[Records drawn from a data collection]
§ §

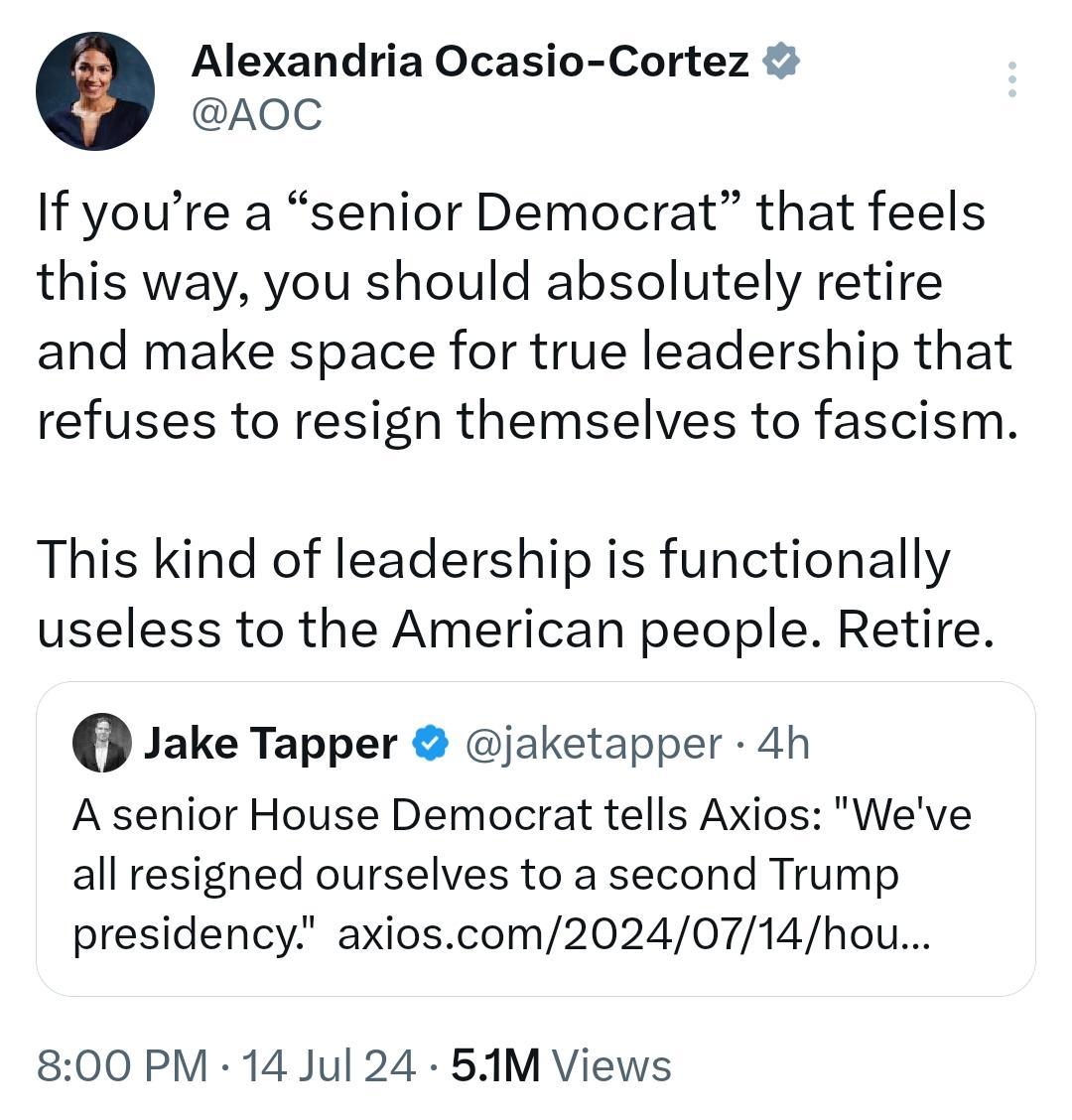Click the verified badge beside Ocasio-Cortez

[781, 63]
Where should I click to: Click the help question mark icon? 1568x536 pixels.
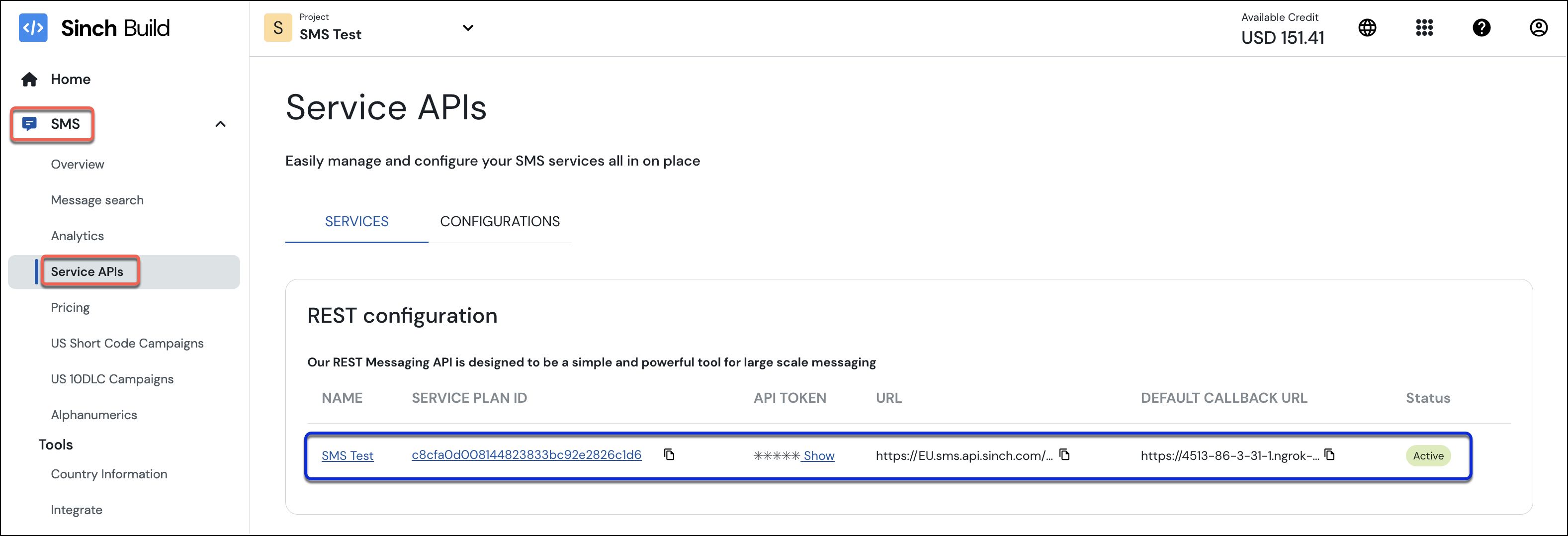tap(1481, 27)
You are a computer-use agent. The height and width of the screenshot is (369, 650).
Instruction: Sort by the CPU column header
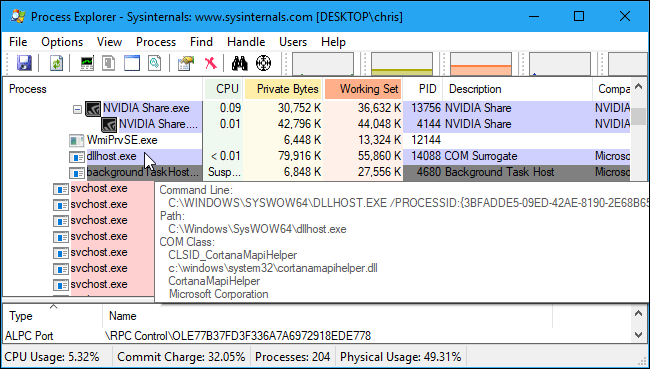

§ §

• _WHAT IS EXPECTED_: Format the lines above as a numbered list, omitting any blank lines. Leave the pictures out of your answer.

• _REPLY_:
1. Click the verified badge beside Ocasio-Cortez
2. [781, 63]
3. Where should I click to: Click the help question mark icon? 1568x536 pixels.
4. tap(1481, 27)
5. You are a computer-use agent. The height and width of the screenshot is (369, 650).
6. Instruction: Sort by the CPU column header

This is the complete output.